This article aims to write a unit test that cleanly tests if an exception is raised. To test for exceptions, the assertRaises() method is used.

Code #1 : Testing that a function raised a ValueError exception




import unittest
  
# A simple function to illustrate
def parse_int(s):
    return int(s)
  
class TestConversion(unittest.TestCase):
    def test_bad_int(self):
        self.assertRaises(ValueError, parse_int, 'N/A')

Code #2 : Test the exception’s value with a different approach is needed




import errno
  
class TestIO(unittest.TestCase):
    def test_file_not_found(self):
        try:
            f = open('/file/not/found')
        except IOError as e:
            self.assertEqual(e.errno, errno.ENOENT)
        else:
            self.fail('IOError not raised')

The assertRaises() method provides a convenient way to test for the presence of an exception. A common pitfall is to write tests that manually try to do things with exceptions on their own.

Code #3 : Example






class TestConversion(unittest.TestCase):
    def test_bad_int(self):
        try:
            r = parse_int('N/A')
        except ValueError as e:
            self.assertEqual(type(e), ValueError)

The problem with such approaches is that it is easy to forget about corner cases, such as that when no exception is raised at all. To do that, an extra check for that situation needs to be added, as shown in the code below.

Code #4 :




class TestConversion(unittest.TestCase):
    def test_bad_int(self):
        try:
            r = parse_int('N/A')
        except ValueError as e:
            self.assertEqual(type(e), ValueError)
        else:
            self.fail('ValueError not raised')

The assertRaises() method simply takes care of these details, so it is preferred to be used. The one limitation of assertRaises() is that it doesn’t provide a means for testing the value of the exception object that’s created.
To do that, it has to be manually tested.

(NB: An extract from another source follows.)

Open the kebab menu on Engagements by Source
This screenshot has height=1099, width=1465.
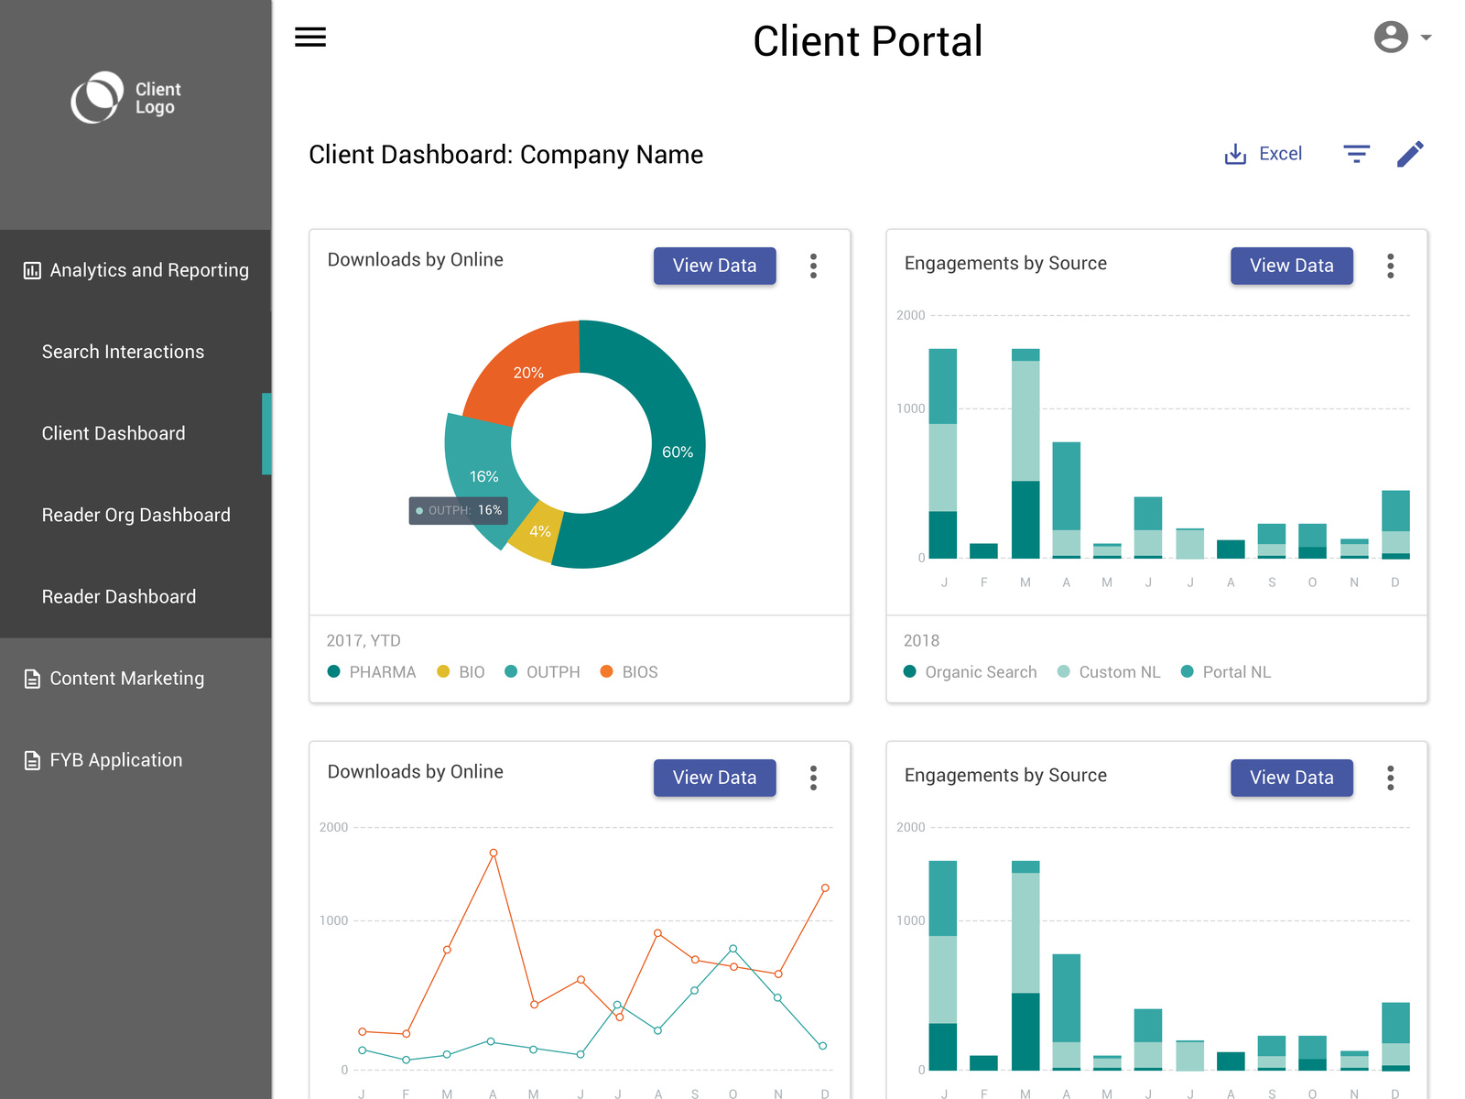point(1390,266)
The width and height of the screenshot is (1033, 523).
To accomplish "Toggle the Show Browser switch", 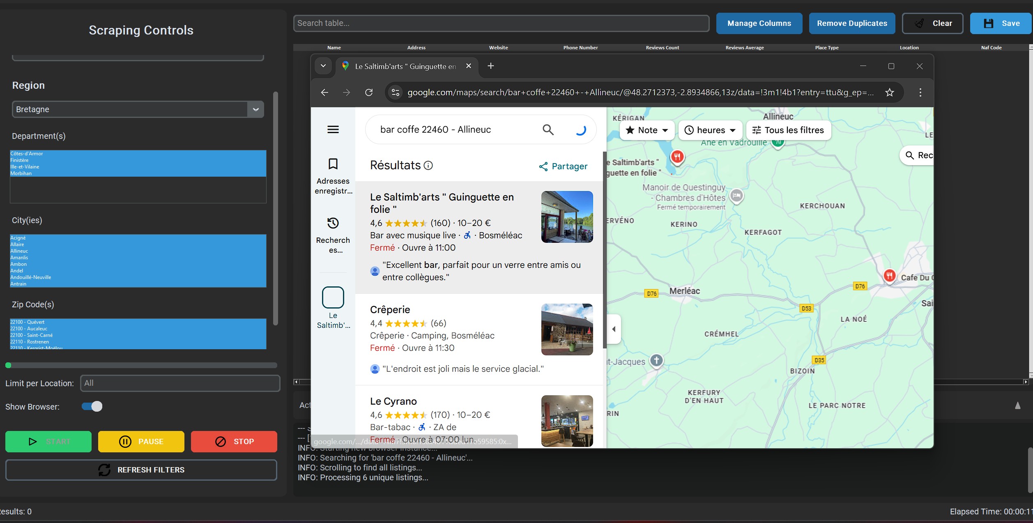I will (x=92, y=406).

Somewhere in between these two extremes, the assertRaisesRegex() method can be used and it allows to test for an exception and perform a regular expression match against the exception’s string representation at the same time.

Code #5 :




class TestConversion(unittest.TestCase):
    def test_bad_int(self):
        self.assertRaisesRegex(
                ValueError, 'invalid literal .*'
                parse_int, 'N/A')

A little-known fact about assertRaises() and assertRaisesRegex() is that they can also be used as context managers.

Code #6 :




class TestConversion(unittest.TestCase):
    def test_bad_int(self):
        with self.assertRaisesRegex(ValueError, 'invalid literal .*'):
            r = parse_int('N/A')

This form can be useful if the test involves multiple steps (e.g., setup) besides that of simply executing a callable.